The Friday Thought - Seeing God in simple, everyday life

There exists a temptation to look for God in the extraordinary and in the spectacular. It seems to be part of our human nature to search for something greater, to hunger for more from this life which so often frustrates and disappoints.

Part of the problem which causes us so much anxiety is the troubling truth that nothing seems to last forever, everything seems to pass away.

We have so many memories from our childhood, a longing for what we thought were simpler times, when the world seemed to make sense and we were surrounded by the comfort of certainty and the security of being at home with our loved ones.

As we get older nothing seems as straightforward or simple.

There is more confusion and rather than being confronted with what we thought was black and white, we inhabit a world of various shades of grey because we have lost our direction and don’t know what we can use as a compass to guide us through the maze of daily existence.

A longing tugs at our hearts as we watch much of our familiar world slip away, the landscape we once called home has been ripped up and changed forever.

Not only do expectations change, we find ourselves now haunted by the faces and voices of those who are no longer with us. Faced with this realisation we can go in search of sometime more permanent, we try to cope by finding distraction in whatever eases our pain or helps us to forget all our worries and anxieties.

I apologize now for the depressing tone but I have an excuse and I’ll blame another technical advancement - the iPod.

Well, if I’m being honest I would have to blame another feature of modern life, namely the internet and YouTube.

Both have conspired this week to direct by thoughts in a more morose direction, last week every cloud had a silver lining, this week every silver lining has a cloud.

At Christmas I bought Seamus Heaney’s complete collection of poems on CD. The poems are read by the poet himself and only this week I downloaded the 15 CDs onto my iPod.

So all week I have been listening to Seamus Heaney in the car, there are over 500 poems most of which I have never heard, some are vaguely familiar and quite are few are well known and feature regularly in various mediums.

Remember the campaign for the City of Culture, if you go on YouTube you can view the promotional video called ‘Voices’.

It shows the city in its diversity and at its best. Apart from the soundtrack provided by Snow Patrol the piece echoes to the words from Seamus Heaney’s poem ‘Double Take’ from Cure at Troy.

Death and loss

Much of Heaney’s poetry deals with death and loss, how the old ways are fast disappearing, how the ancient perspective on life which was open to the mystical and the spiritual is being lost.

In such a world where do we find hope, were do we find meaning in the face of so much change.

Heaney writes: “History says, Don’t hope on this side of the grave. But then, once in a lifetime the longed for tidal wave of justice can rise up, and hope and history rhyme.

“So hope for a great sea-change on the far side of revenge. Believe that a further shore is reachable from here. Believe in miracles and cures and healing wells”.
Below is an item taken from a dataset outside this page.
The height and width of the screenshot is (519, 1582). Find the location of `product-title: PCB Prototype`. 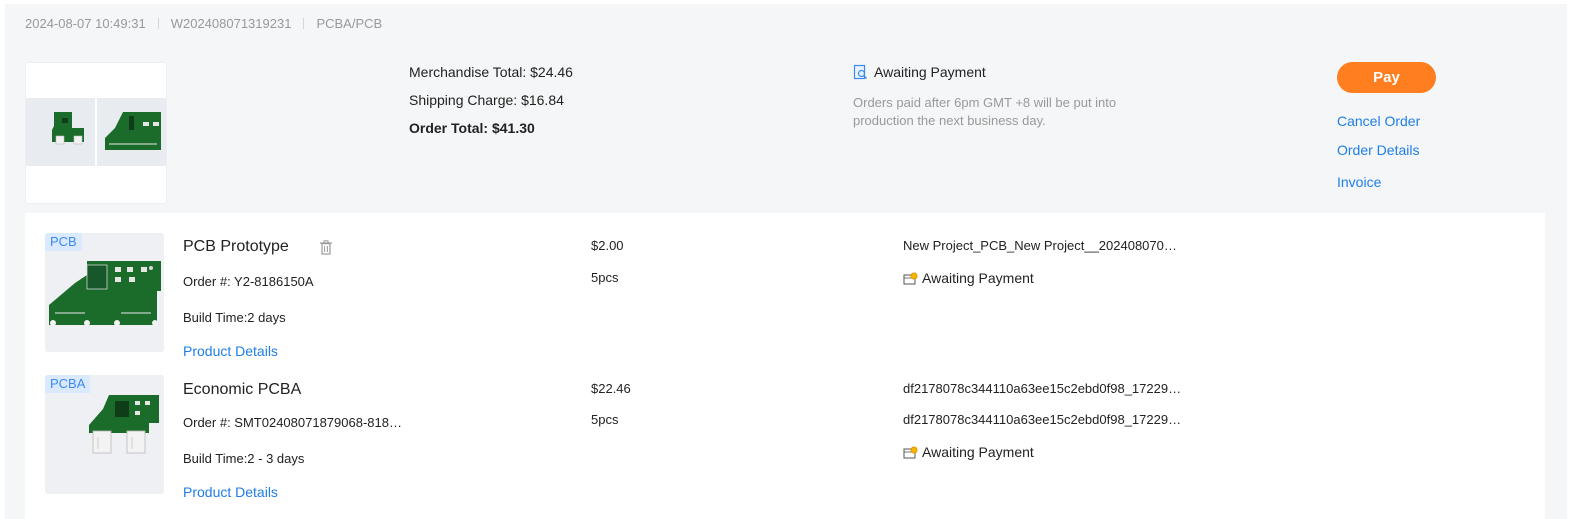

product-title: PCB Prototype is located at coordinates (258, 247).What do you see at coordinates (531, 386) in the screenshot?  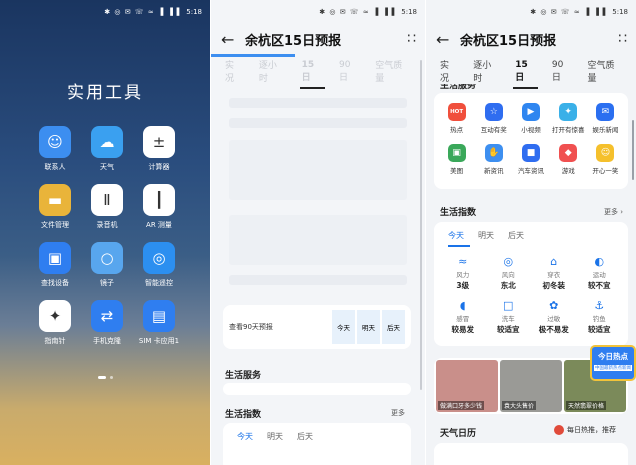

We live in a world so flattened out that we find ourselves struggling to cope with the tensions and frustrations which beset our everyday living.

We no longer can find answers which satisfy the true hunger and thirst at the heart of who we are and all those false gods in which we have placed our hopes have proved illusionary and empty.

A further shore

Do we truly believe that a further shore is reachable from here, can we see to the far side?

On our own efforts this is impossible, only through opening our hearts and minds to God in this world; in our daily struggles and routines can we hope to encounter the divine.

We have to allow our vision, our senses to be raised above the ordinary and the mundane, hearing and seeing God in the voices and faces of those around us, perceiving God in the grandeur of creation and in the smallness and ordinary nature of honest, simple life.

This season of Lent is an opportunity to transform our seeing and hearing, to be more in tune with the God who approaches us, who looks to draw us into the mystery of his love.

It is the gift of faith which transforms our senses, which opens up our understanding to see the things of God in the bits and pieces of the everyday.

When we appreciate these gifted moments and treasure them in our hearts then the burdens of life become more manageable.